‘One word. How does it make you feel?’
Chloe peered at it. ‘Gloomy.’
‘Delph?’
Delphine squinted. ‘Depressed.’
Great. This Van Gogh exhibition was turning into a real party. Plus, everywhere I go, I conduct a small school lesson. I can’t help it. I’ve become one of those people who start explaining how to calculate percentage in the gift shop sale rack. Mostly they are used to it – my poor kids. I wore them down in the end.
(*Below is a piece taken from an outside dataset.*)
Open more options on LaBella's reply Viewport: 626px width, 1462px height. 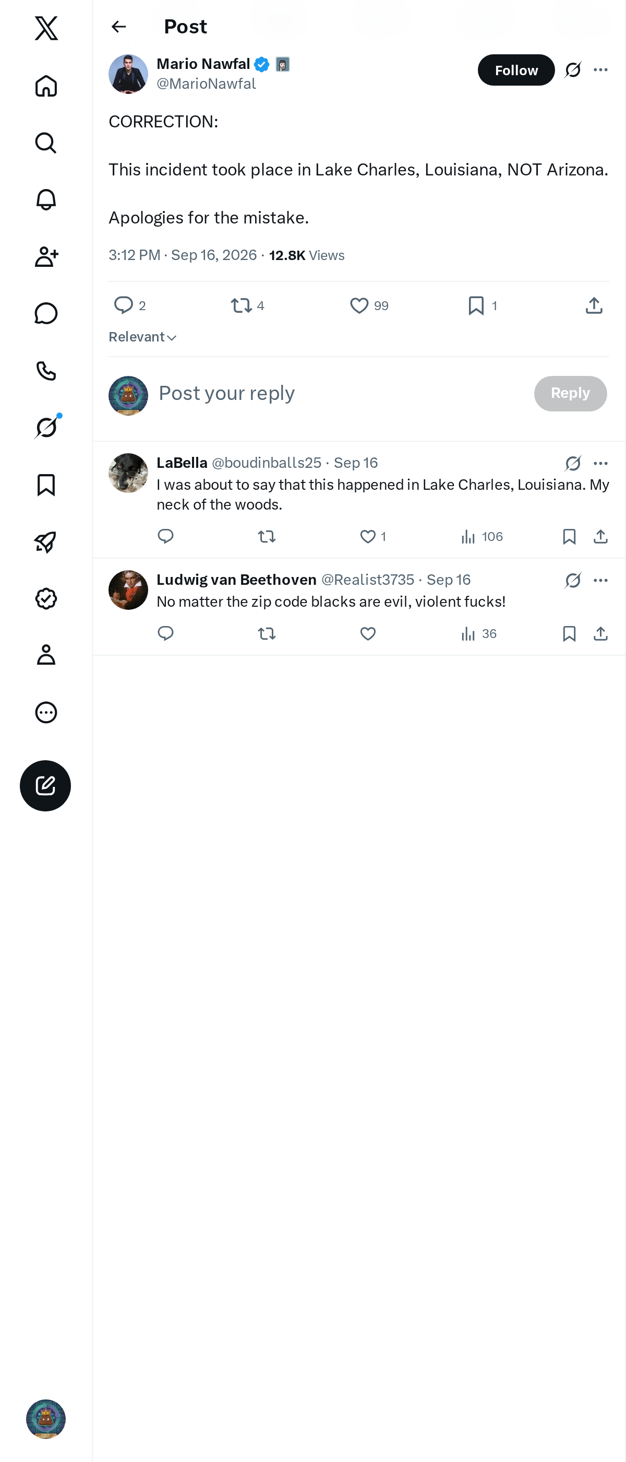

So with all the normal people giving me strange looks, including the lady (you know who you are) who was definitely using her wheelchair as a weapon – I have the shin bruises to prove it – only to be spotted later standing up and pushing it past the sunflowers. I was doing my work. Art is about gut first. I wanted the girls to be connecting with their instinctive reaction.
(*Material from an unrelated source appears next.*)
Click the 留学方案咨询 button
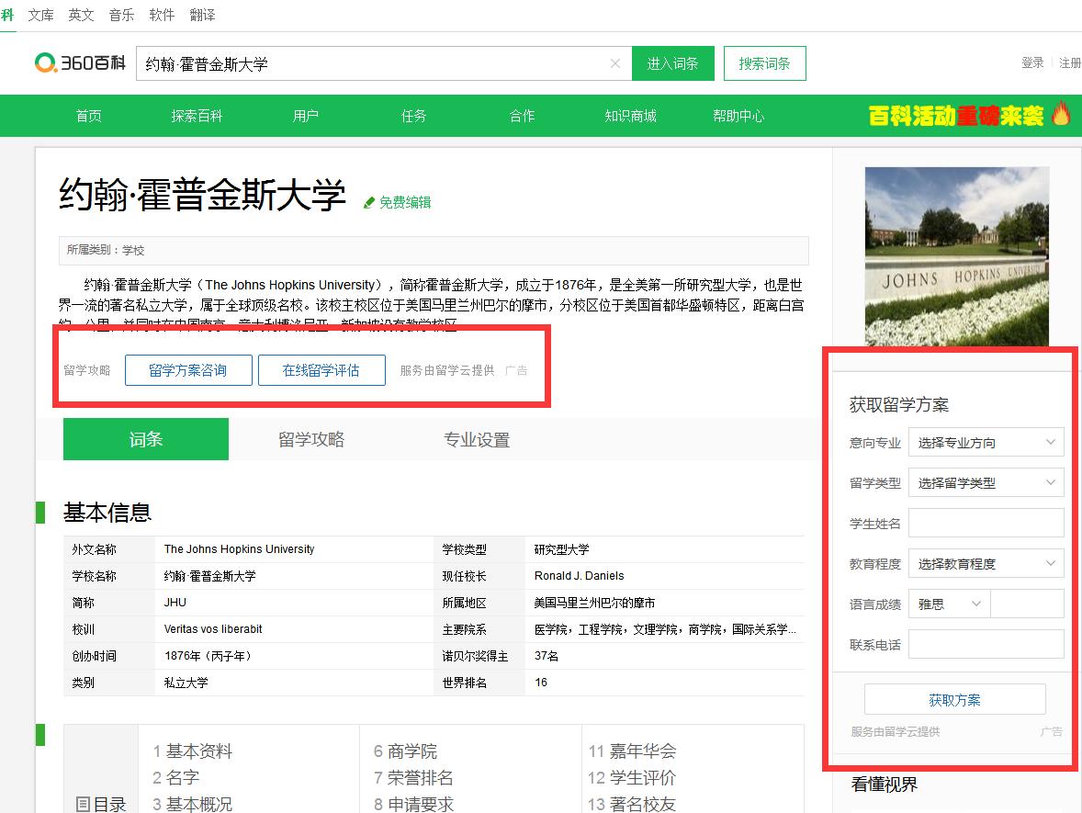 coord(188,370)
‘Why does that painting speak of depression and gloom to you? It has pretty cheerful colours.’
The girls weren’t fooled by colour though. ‘That person is sitting on their own.’ ‘It just feels sad.’ ‘All of his people look sad somehow.’
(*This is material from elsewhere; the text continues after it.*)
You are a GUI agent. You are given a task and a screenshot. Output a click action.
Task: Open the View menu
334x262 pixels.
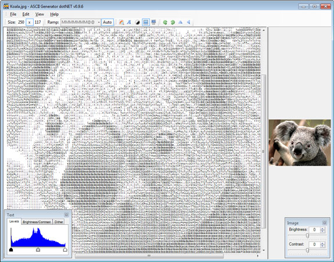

I guess it wasn’t surprising really. We’d just passed a study of people with their heads in their hands. After sketching a number of hard-luck people in black and white, Van Gogh had painted himself – in his usual cheery blue but in the same, despairing position. The tag next to the painting explained that he often sat this way in the mental asylum, as if people were talking to him and he couldn’t bear to listen.
And this is it – the legacy of Vincent Van Gogh, what makes his work so undeniably powerful. You can’t separate the work from his story. This is convergence at its most powerful. While his visions became darker, his patterns got more swirly, depicting the natural energy in trees and the sky. His colours became more vibrant as the short paintbrush strokes highlighted his feverish energy.
This contrast becomes increasingly paradoxical until.. well, the end. A barely finished picture of the little farming hamlet he’d later be fatally shot in/or shot himself in. The tag next to the painting asks what everyone wonders. Did he have a premonition? Or was it a visual plan? We all go by it and hold our breaths again.
The life is woven into the work.
Krystian and I stare at his last self-portrait. Vincent’s super-skinny by this point, good ear visible while the cut ear pointedly isn’t. His skin is yellowish, framed by bright blue, short-stroking background.
What would Vincent think of all this fame now, I wonder? Would he have been proud of his legacy?
I note the wheelchair lady walking past, pushing her wheelchair again. I resist the urge to point. Krystian looks at the crowded room.